═════ DOCUMENT PASSAGE ═════
NEPOOL Markets Committee Briefs: June 10, 2020
2019 Energy Costs down 19%
New England’s total wholesale costs of electricity last year fell 19% to $9.8 billion, according to the ISO-NE Market Monitor’s 2019 Annual Markets Report.

New England’s total wholesale costs of electricity last year fell 19% to $9.8 billion, driven mostly by lower energy costs, according to the ISO-NE Internal Market Monitor’s 2019 Annual Markets Report.

Energy and capacity costs collectively composed about 93% of the overall decrease, as shown by highlights from the report presented by IMM Director Jeffrey McDonald to the New England Power Pool Markets Committee last week.

Energy costs fell primarily on lower natural gas prices and lower loads, totaling about $4.1 billion and down about 33% from 2018.

Chart discussed at NEPOOL Markets Committee
The 2019 energy market cost decrease in New England was driven by lower energy prices resulting from lower natural gas prices. | ISO-NE

Last year contrasted with a 2018 that saw both an extended winter cold snap and a hot and humid summer, which elevated natural gas prices in winter and boosted electricity prices in both seasons. Natural gas prices declined 34% last year to an average of $3.26/MMBtu.

Electricity demand in the third quarter of the year decreased by 6%, or by 1,011 MW per hour, on average, and drove a 4% decrease in annual demand. On a weather-normalized basis, demand was down slightly, continuing a longer-term downward trend because of the increase in utility-backed energy efficiency programs and behind-the-meter photovoltaic generation, McDonald said.

Ancillary service costs in New England were 25% lower in 2019 from the previous year. | ISO-NE

ISO-NE also reported that the Forward Capacity Auction procured surplus capacity for the sixth consecutive year as clearing prices continued a downward trend. FCA 14 in February cleared at an all-time low price of $2/kW-month. (See ISO-NE Capacity Prices Hit Record Low.)
═════
TASK LIST:
[1] Lay out every line of the extracted data entries below as a numbered list, skipping blank lines and leaving the pictures out.
[2] Pick up the report on New England's 2019 wholesale electricity costs and continue it past its last sentence.
═════ RECORDS FOR THIS EXERCISE ═════
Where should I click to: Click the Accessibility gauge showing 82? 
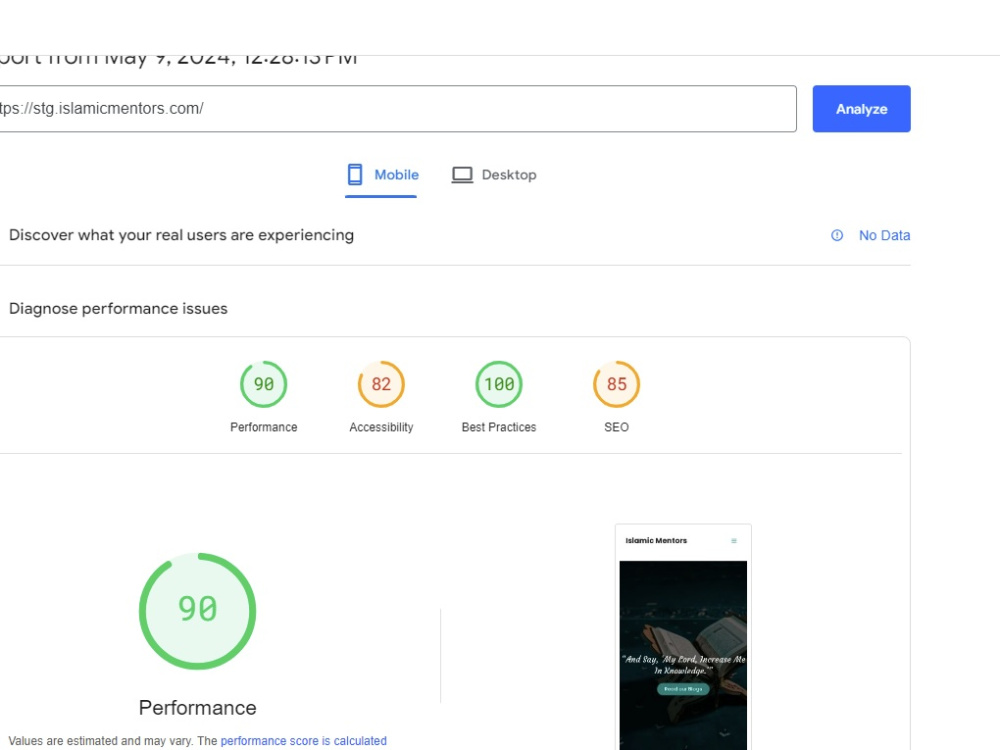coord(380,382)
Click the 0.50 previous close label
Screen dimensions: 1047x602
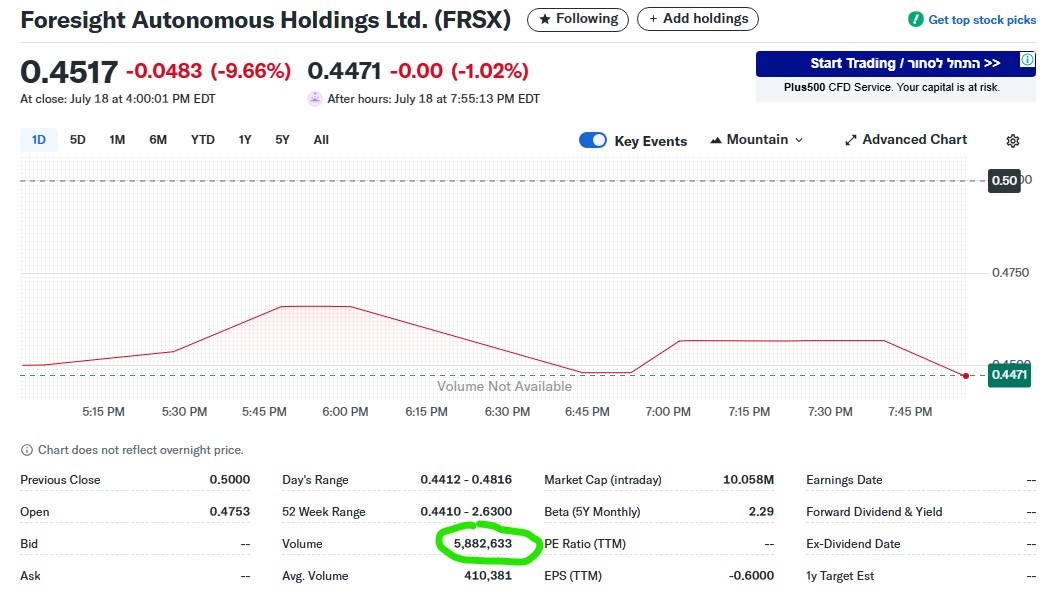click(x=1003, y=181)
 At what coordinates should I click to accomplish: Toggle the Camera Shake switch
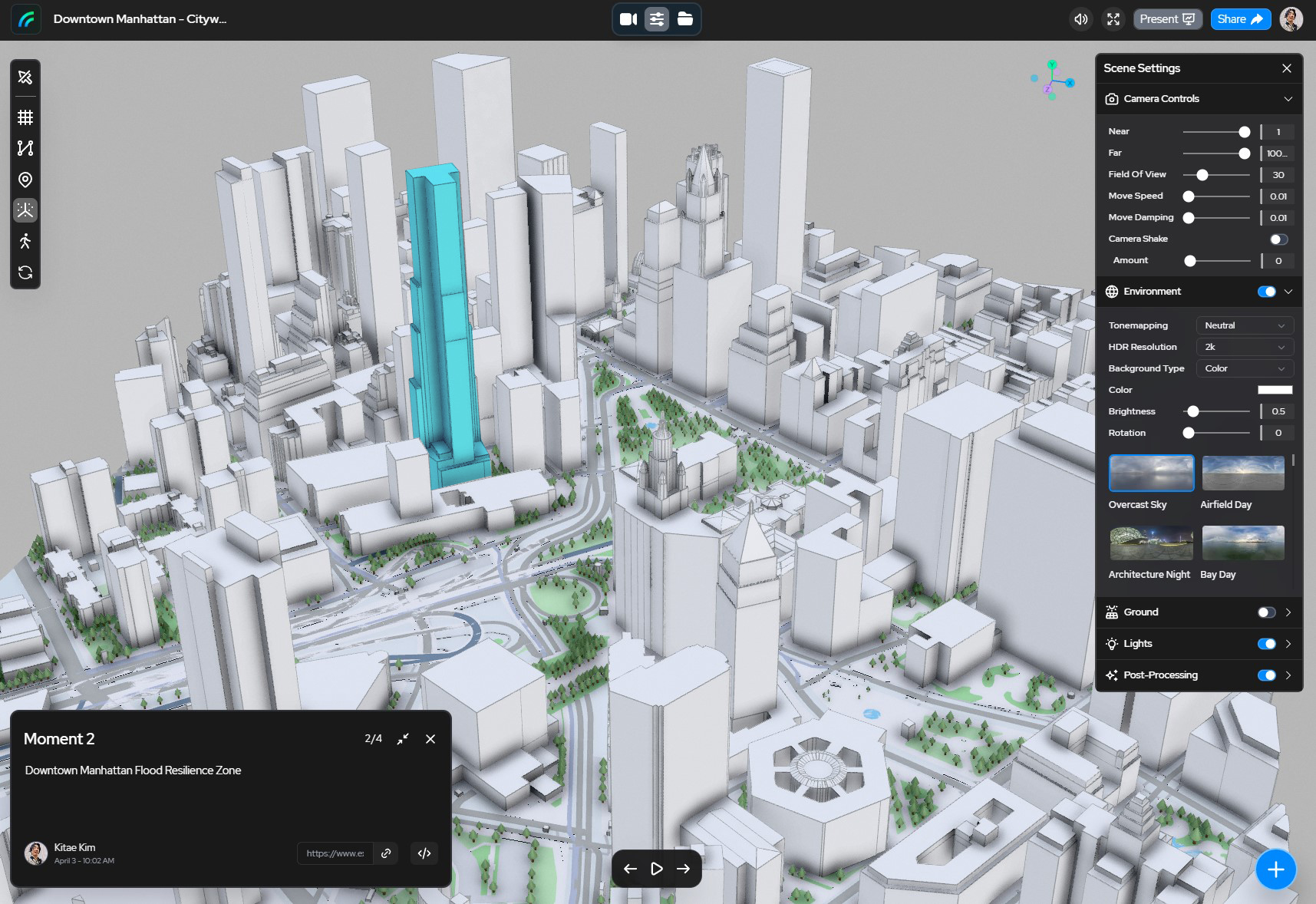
═════
ANSWERS PER TASK:
[1]
1. Where should I click to: Click the Accessibility gauge showing 82? 
2. coord(380,382)
3. Click the 0.50 previous close label
4. Screen dimensions: 1047x602
5. click(x=1003, y=181)
6.  At what coordinates should I click to accomplish: Toggle the Camera Shake switch

[2]
FCA 14’s surplus was almost 1,500 MW, or 5%, above the installed capacity requirement, despite a significant amount of capacity (more than 2,500 MW) exiting the capacity market, mostly for a one-year period, in response to low prices, according to the report.

Exempting EE from Pay-for-Performance

Mark Spencer of LS Power led discussion of a Jericho Power proposal to exempt EE resources from Pay-for-Performance (PfP) in order to eliminate up to $19 million in credit support costs for all capacity resources.

ISO-NE rolled out PfP in June 2018 to ensure fuel security under severe winter conditions. Under the program, all resources with capacity supply obligations (CSOs) are assessed a charge — based on their gross FCA payments — when a “measurable” real-time operating reserve (RTOR) deficiency triggers a capacity scarcity condition (CSC). The RTO then redistributes the money collected from that charge as payments to CSO resources based on their performance during the RTOR event.

Critics contend that the current PfP arrangement has the potential to overcompensate the performance of EE resources during CSC events, which could be remedied by altogether removing those resources from PfP because their RTOR deficiencies are not technically measurable.

A Sept. 3, 2018, CSC event used as an example showed that “EE received a charge of $551,000” while “non-EE capacity supply obligation holders shared in the pool charge to the tune of $7.3 million,” Spencer said.

Spencer posed a hypothetical circumstance of when EE can be overcompensated: “We’re now on the cusp, with FCA 15, of moving from the $2,000 [CSC charge] rate that was in effect during the September 2018 event, to … $5,455/MWh; EE’s charge would have been $1.5 million, [and] non‐EE CSO holders would have been charged $20 million” if the new rate was applied to the 2018 event, Spencer said.

[Note: Although NEPOOL rules prohibit quoting speakers at meetings, those quoted in this article approved their remarks afterward to clarify their presentations.]

“If applying on-peak rules to that hypothetical case, then EE’s net payment would have been $10.3 million, so just toggling the same event between off-peak and on-peak, it goes from $1.5 million to a net payment of $10.3 million,” he said.

This increase in net payments to EE as system load decreases is in “direct contradiction to the evidentiary record” of EE performance, LS Power contended. Under the proposal, net charges or net payments to EE in any hour of any CSC would be zero.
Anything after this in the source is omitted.